BEGIN Extracted entries
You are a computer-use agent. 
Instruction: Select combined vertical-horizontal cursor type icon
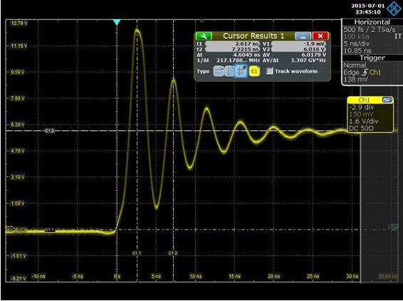coord(241,71)
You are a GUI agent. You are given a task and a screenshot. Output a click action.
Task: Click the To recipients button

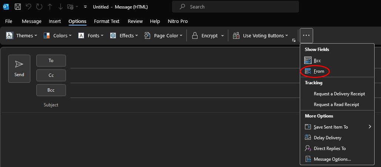click(x=51, y=61)
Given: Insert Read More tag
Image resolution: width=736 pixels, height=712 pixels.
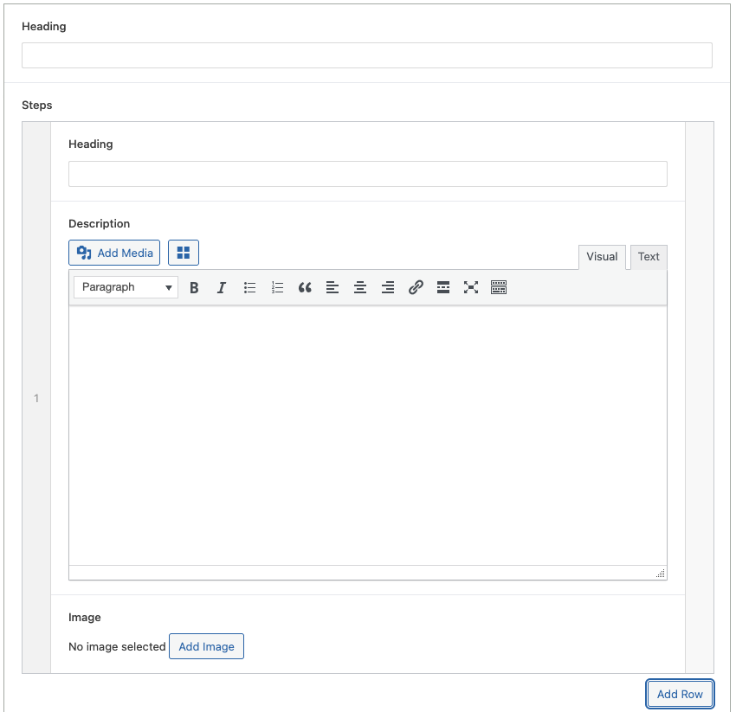Looking at the screenshot, I should click(443, 287).
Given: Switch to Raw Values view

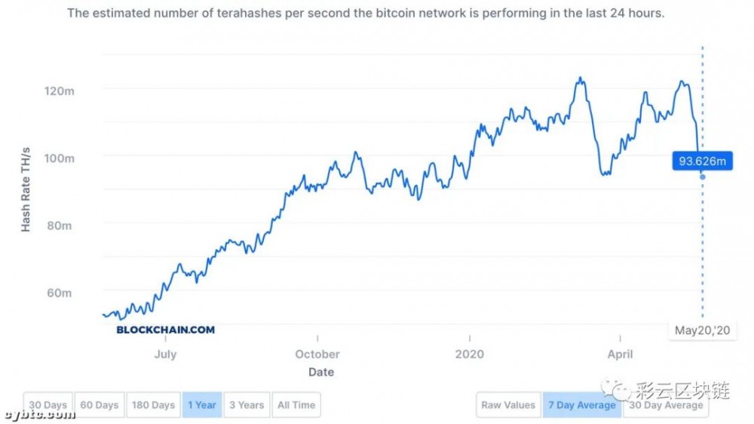Looking at the screenshot, I should click(x=508, y=405).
END Extracted entries
*Aim of the task*: From the entries above, show each line that includes the string "agent".

*Answer*:
You are a computer-use agent. 
You are a GUI agent. You are given a task and a screenshot. Output a click action.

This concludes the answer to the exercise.